The two most common techniques that minimize investors’ risks and maximize their returns are fundamental analysis and technical analysis. Fundamental analysis measures business-related economic and financial factors to determine a company’s financial health. In order to evaluate the market price, fundamental analysis estimates how much money a company is making, and how much it is likely to make in the future.
It may sound like a company's financial information is a solid ground for estimating a stock price, but in reality, a forecast of the company's future profit is still only a prediction. While many believe that the market price follows the economic forecast, in reality it is quite the opposite; pretty often, nobody seems to know exactly why the market moves in a certain direction, and analysts change their economic predictions based on the market price movement. The great Canadian-American economist John Kenneth Galbraith once said, “The only function of economic forecasting is to make astrology look respectable.”
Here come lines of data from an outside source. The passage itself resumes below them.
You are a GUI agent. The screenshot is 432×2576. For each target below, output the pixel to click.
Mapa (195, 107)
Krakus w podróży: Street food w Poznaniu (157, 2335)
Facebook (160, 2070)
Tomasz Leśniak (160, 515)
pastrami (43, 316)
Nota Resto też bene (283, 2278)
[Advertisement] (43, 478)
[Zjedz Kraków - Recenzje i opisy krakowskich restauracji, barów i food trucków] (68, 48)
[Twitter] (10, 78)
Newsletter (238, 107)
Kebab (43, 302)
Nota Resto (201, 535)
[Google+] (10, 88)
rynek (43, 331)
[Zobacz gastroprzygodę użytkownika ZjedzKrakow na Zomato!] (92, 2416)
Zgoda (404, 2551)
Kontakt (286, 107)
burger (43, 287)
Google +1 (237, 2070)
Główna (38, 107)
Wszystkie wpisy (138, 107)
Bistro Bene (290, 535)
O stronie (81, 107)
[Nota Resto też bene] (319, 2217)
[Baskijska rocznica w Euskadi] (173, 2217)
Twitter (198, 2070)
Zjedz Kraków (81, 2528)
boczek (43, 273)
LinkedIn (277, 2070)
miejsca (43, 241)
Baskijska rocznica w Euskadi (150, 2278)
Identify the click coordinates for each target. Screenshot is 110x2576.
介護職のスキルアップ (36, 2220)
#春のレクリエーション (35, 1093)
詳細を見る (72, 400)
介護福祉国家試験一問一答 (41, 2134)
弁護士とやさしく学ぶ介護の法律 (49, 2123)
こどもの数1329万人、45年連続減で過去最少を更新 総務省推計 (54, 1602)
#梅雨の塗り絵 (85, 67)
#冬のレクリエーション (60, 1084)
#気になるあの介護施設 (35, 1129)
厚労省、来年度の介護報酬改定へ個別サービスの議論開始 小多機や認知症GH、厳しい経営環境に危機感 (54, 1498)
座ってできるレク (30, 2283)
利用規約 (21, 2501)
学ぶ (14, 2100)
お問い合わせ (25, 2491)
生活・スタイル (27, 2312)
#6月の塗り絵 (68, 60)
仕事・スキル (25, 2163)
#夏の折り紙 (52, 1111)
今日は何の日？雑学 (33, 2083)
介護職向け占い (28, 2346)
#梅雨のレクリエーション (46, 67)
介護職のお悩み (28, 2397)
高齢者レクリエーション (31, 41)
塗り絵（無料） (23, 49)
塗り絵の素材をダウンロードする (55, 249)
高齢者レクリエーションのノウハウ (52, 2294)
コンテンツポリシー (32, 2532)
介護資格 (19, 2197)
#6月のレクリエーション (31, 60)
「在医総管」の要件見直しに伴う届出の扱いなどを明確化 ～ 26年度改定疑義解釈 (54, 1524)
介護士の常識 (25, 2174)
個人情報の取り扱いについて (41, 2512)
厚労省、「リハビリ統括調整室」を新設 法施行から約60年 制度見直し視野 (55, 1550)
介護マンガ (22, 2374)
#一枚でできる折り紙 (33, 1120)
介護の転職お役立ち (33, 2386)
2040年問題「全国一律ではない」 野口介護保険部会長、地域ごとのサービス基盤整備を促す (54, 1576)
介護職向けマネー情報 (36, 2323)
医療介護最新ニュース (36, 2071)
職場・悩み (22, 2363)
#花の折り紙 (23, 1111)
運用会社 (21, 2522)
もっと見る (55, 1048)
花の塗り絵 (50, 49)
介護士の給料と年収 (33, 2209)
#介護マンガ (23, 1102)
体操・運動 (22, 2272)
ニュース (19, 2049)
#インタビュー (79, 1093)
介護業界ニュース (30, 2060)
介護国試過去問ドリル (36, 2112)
Unlike fundamental analysis, technical analysis does not analyze the reasons why the price is going up or down. Technicians assume that the market price actually reflects all fundamental, political, and psychological factors that can possibly affect the market price. It follows, then, that analyzing the market price is all that is necessary in order to predict the future price movement. The fluctuation of the price reflects the mass psychology of all the participants in the market. Technical analysis is a mathematical study of the market price movement to estimate the probability of future price fluctuation. When technical analysis studies the price movement, it actually analyzes crowd behavior: technical analysis is an application of mathematical statistics to mass psychology. In fact, behavioral economics uses many of the same tools as technical analysis.